Opinion
June 18, 1941.
Appeal from Supreme Court of New York County, HAMMER, J.
H. Eliot Kaplan, for the appellant.
Menahem Stim of counsel [ Blake, Stim Curran, attorneys], for the petitioners-respondents.
David DuVivier of counsel [ William C. Chanler, Corporation Counsel, attorney], for the respondents Kern and others.
Albert de Roode, amicus curiae for the petitioners in Matter of Tangney v. Hodson. [See 261 App. Div. 1066.]
Present — MARTIN, P.J., TOWNLEY, DORE, COHN and CALLAHAN, JJ.
The order appealed from directs the respondents to certify the payrolls of the petitioners and to continue to employ them in the department of welfare of the city of New York as veteran relief investigators or social investigators and to pay the petitioners' salaries, subject only to the limitation set forth in subdivision 1-a of section 22 Civ. Serv. of the Civil Service Law (Hampton Act, Laws of 1941, chap. 784), effective April 28, 1941. The order also denied the intervenor-appellant's application to dismiss the petition.
Subdivision 1-a of section 22 provides in substance that no person holding a provisional or temporary position who is a veteran or an exempt volunteer fireman, and who was employed on or before December 31, 1937, in a position in a public welfare department or emergency relief bureau, and whose salary is being paid wholly or in part from special emergency relief taxes, shall be removed from such position except for incompetency or misconduct shown after a hearing upon due notice upon stated charges.
The petitioners were provisional appointees as social investigators in the veterans division of the department of welfare. In Matter of Sherman v. Hodson and Matter of Moats v. Kern, June, 1940 ( 259 App. Div. 999), the petitioners-respondents were ordered displaced in the welfare department as social investigators by persons on a civil service eligible list. Assuming the new law was intended to apply to these petitioners, although they had been displaced even from their provisional positions at the time of its adoption, we think the law is unconstitutional under section 6 of article 5 of the State Constitution, providing that appointment and promotion in the civil service shall be made according to merit and fitness to be ascertained so far as practicable by examination which, so far as practicable, shall be competitive. It is settled law that a temporary or provisional appointment to a competitive position cannot ripen into a permanent appointment. ( Koso v. Greene, 260 N.Y. 491, 494; Matter of Rooney v. Rice, 274 id. 347; Matter of Hilsenrad v. Miller, 284 id. 445, 451; Matter of Sheridan v. Kern, 255 App. Div. 57, 60.) The existing eligible list for social investigator has been held appropriate for filling the petitioners' provisional positions. ( Matter of Sherman v. Hodson and Matter of Moats v. Kern, supra.) Provisionals may not hold positions to the exclusion of persons on appropriate eligible lists for such positions. ( Matter of Britt v. Kern, 279 N.Y. 701; Matter of Ackerman v. Kern, 281 id. 87.)

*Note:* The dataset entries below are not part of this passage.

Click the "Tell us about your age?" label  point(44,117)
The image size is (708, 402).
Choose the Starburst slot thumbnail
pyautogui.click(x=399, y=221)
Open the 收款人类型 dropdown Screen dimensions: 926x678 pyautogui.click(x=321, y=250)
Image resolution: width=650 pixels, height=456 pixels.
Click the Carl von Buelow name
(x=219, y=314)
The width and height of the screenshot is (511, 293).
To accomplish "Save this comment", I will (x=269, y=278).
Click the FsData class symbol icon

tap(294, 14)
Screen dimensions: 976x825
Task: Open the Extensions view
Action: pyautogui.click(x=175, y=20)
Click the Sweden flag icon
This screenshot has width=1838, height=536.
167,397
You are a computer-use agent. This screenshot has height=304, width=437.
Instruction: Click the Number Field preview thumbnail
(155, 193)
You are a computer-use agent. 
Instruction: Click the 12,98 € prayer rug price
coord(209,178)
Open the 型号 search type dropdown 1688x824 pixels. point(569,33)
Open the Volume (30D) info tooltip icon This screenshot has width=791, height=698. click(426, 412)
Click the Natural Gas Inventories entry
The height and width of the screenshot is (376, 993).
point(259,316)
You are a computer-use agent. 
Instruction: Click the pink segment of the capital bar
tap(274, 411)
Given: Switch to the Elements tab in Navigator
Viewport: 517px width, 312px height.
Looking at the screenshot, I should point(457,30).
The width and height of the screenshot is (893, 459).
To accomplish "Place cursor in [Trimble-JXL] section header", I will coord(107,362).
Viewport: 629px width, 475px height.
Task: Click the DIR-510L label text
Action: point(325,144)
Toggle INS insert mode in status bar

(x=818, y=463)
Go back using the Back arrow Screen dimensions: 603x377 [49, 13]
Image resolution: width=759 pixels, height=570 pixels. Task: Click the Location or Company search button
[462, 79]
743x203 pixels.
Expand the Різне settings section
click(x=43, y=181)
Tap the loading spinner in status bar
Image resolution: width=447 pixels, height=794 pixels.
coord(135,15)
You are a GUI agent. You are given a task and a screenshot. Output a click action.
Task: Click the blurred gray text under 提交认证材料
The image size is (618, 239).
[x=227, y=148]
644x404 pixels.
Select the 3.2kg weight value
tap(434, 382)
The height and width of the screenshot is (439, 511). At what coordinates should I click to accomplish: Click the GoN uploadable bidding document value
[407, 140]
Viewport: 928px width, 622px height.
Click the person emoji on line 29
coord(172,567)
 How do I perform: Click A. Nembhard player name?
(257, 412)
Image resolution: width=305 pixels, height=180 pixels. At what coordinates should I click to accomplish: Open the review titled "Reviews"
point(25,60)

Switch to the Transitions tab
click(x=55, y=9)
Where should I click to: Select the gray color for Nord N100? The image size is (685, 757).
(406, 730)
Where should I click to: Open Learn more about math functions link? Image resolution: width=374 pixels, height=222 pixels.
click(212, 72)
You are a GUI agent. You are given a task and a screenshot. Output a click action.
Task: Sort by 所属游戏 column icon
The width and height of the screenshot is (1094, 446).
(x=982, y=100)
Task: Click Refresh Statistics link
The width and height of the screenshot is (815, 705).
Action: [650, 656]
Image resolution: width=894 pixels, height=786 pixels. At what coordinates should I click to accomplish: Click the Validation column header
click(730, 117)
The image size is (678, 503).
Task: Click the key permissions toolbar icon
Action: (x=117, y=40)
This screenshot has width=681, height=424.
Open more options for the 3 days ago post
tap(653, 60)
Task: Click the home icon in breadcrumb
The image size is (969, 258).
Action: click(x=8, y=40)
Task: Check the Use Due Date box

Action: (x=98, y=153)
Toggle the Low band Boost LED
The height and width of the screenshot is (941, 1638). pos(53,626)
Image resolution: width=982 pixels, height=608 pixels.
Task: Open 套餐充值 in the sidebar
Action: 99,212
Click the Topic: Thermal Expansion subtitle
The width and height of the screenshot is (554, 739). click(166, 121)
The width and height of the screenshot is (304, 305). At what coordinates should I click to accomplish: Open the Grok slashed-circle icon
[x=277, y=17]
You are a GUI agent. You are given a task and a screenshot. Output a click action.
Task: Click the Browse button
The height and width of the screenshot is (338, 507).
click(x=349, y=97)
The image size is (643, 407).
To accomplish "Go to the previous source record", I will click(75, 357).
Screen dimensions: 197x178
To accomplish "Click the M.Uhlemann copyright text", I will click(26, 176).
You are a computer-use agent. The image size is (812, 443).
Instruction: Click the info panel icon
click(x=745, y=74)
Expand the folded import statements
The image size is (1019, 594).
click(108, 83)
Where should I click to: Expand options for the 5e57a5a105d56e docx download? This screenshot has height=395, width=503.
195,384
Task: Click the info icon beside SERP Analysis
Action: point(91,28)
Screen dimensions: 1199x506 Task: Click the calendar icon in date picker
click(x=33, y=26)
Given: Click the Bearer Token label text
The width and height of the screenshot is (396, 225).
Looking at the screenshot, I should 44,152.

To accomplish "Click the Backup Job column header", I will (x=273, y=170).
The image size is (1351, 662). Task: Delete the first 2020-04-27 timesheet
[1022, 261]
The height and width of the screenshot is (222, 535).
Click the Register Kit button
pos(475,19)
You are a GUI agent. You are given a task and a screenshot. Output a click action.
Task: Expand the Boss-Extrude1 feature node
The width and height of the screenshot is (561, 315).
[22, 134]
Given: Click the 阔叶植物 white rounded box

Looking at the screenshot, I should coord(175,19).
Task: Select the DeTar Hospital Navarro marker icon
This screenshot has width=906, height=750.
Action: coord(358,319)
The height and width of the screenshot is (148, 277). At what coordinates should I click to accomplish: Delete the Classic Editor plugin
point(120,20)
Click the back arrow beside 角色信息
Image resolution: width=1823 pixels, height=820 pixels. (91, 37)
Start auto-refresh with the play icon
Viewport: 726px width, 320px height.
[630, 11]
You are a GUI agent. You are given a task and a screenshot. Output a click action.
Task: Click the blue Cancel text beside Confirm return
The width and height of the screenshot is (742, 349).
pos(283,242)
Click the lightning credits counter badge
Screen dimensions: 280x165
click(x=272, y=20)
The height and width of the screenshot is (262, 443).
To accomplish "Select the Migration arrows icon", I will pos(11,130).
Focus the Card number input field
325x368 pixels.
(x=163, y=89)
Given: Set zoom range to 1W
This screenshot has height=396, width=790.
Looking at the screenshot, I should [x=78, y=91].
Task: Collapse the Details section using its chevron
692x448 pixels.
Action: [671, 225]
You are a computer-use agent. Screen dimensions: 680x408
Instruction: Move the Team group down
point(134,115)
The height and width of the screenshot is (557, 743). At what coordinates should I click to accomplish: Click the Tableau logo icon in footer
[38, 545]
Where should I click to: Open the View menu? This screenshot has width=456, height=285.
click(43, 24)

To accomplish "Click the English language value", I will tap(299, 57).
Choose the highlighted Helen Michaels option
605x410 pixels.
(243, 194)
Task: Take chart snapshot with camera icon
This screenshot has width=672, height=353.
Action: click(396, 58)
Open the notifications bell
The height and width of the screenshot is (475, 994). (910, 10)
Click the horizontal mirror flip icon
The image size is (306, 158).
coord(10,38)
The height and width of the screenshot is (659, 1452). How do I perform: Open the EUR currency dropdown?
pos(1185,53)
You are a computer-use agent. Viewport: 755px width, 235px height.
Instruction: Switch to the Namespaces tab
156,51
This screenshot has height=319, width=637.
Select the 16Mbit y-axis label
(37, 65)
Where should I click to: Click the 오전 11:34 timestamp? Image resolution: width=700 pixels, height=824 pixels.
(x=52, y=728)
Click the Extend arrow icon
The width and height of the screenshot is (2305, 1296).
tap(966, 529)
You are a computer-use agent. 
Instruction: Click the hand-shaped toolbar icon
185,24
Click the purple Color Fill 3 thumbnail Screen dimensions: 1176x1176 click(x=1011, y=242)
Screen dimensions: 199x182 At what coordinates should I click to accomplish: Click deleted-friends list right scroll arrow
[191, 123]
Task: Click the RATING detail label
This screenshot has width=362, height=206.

The new statute is also void because it grants a privilege to one class of veterans and volunteer firemen and discriminates arbitrarily and unreasonably against all other veterans and volunteer firemen equally entitled, under the Constitution, to the same rights and privileges. This statute attempts to confine special privileges only to such veterans or exempt volunteer firemen as were employed before a specified date in a public welfare department and whose salary is paid from emergency relief taxes. It does all but name its particular beneficiaries, and comes within the condemnation of a statute unmistakably aimed to confer a favor on designated persons who are none the less designated though not specifically named. ( Barlow v. Berry, 245 N.Y. 500, 503; Matter of Barthelmess v. Cukor, 231 id. 435, 441.)
In the memorandum of the Governor approving the act, he points out that there is grave doubt as to its constitutionality extending special privileges.
We cannot agree with the contention that this was not an effort at a purported appointment in the civil service of the State of persons not entitled to appointment from an eligible list to the exclusion of persons who were. The petitioners were never validly appointed in any civil service class, either exempt or non-competitive, but were merely temporary or provisional appointees, and accordingly could not be "covered in" to competitive positions to the exclusion of persons on an appropriate eligible list.
We are constrained to hold that the mandate of the Constitution must be obeyed. The order appealed from should be reversed, with twenty dollars costs and disbursements, and the motion to dismiss the petition granted.
Order unanimously reversed, with twenty dollars costs and disbursements, and motion to dismiss the petition granted.